Sezione del documento
☆ ☆ ☆ ☆ ☆ ☆ ☆
Il vino secondo natura, invece, viene prodotto "senza utilizzare additivi e unicamente con lieviti indigeni (locali o naturali)", spiega Jennifer Estevez, Sommelier avanzata della Court of Master Sommeliers, nonché fondatrice e CEO di OmVino. I produttori vino naturale possono "utilizzare un po' di zolfo... ma il prodotto finale è in grado di esprimere il suo terroir e la sua annata molto meglio dei vini manipolati".
Esiste un ente governativo che certifichi i vini naturali?
Nel 2020, le autorità francesi hanno determinato che per essere denominato "vin méthode nature" (vino secondo natura), un vino debba essere prodotto "da uve vendemmiate a mano in vigneti con certificazione biologica, nonché prodotto con lieviti indigeni". Anche se la maggior parte dei vini che si definiscono naturali vengono prodotti con metodi simili, al di fuori della Francia la responsabilità di attribuire questa definizione spetta ai viticoltori.
☆ ☆ ☆ ☆ ☆ ☆ ☆
Consegna
Ricopia il brano sul vino naturale partendo da "Esiste un ente" e proseguendo fino a "spetta ai viticoltori.". Il materiale non ha alcun rapporto con il brano sul vino naturale.
☆ ☆ ☆ ☆ ☆ ☆ ☆
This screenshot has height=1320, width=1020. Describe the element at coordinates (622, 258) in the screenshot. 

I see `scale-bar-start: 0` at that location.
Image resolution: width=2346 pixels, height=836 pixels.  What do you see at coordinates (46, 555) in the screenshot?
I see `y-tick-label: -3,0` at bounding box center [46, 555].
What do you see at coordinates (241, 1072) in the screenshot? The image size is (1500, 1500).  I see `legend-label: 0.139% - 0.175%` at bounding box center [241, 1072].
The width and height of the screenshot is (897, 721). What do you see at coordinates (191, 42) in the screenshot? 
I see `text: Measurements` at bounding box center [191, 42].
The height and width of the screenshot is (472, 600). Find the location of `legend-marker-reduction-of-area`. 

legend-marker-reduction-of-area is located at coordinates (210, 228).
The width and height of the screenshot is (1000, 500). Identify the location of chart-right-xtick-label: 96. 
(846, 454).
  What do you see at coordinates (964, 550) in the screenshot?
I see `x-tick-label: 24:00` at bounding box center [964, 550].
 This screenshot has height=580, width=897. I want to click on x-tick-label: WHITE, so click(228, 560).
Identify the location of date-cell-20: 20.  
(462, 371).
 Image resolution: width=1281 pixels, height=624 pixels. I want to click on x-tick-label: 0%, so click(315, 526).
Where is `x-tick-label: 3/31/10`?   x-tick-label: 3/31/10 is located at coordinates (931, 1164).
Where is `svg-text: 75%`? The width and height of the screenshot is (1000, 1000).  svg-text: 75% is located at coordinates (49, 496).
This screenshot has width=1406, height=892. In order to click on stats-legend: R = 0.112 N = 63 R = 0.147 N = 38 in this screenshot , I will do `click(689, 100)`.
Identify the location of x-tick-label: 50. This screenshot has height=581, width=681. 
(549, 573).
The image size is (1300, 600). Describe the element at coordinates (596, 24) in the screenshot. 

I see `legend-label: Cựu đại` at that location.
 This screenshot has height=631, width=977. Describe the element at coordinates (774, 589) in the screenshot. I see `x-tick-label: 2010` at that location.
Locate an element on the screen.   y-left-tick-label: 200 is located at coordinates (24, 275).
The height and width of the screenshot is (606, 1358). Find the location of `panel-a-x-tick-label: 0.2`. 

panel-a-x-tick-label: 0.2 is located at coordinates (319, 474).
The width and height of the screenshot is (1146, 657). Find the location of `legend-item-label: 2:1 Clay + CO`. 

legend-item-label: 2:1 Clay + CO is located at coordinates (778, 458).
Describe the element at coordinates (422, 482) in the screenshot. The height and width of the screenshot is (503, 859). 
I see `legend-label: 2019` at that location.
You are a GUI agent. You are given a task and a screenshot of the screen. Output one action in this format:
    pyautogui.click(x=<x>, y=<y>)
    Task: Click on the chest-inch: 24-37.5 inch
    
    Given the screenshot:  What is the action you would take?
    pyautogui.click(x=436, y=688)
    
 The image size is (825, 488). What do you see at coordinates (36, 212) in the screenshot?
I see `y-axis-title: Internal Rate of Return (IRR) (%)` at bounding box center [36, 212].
☆ ☆ ☆ ☆ ☆ ☆ ☆
Soluzione proposta
Esiste un ente governativo che certifichi i vini naturali?
Nel 2020, le autorità francesi hanno determinato che per essere denominato "vin méthode nature" (vino secondo natura), un vino debba essere prodotto "da uve vendemmiate a mano in vigneti con certificazione biologica, nonché prodotto con lieviti indigeni". Anche se la maggior parte dei vini che si definiscono naturali vengono prodotti con metodi simili, al di fuori della Francia la responsabilità di attribuire questa definizione spetta ai viticoltori.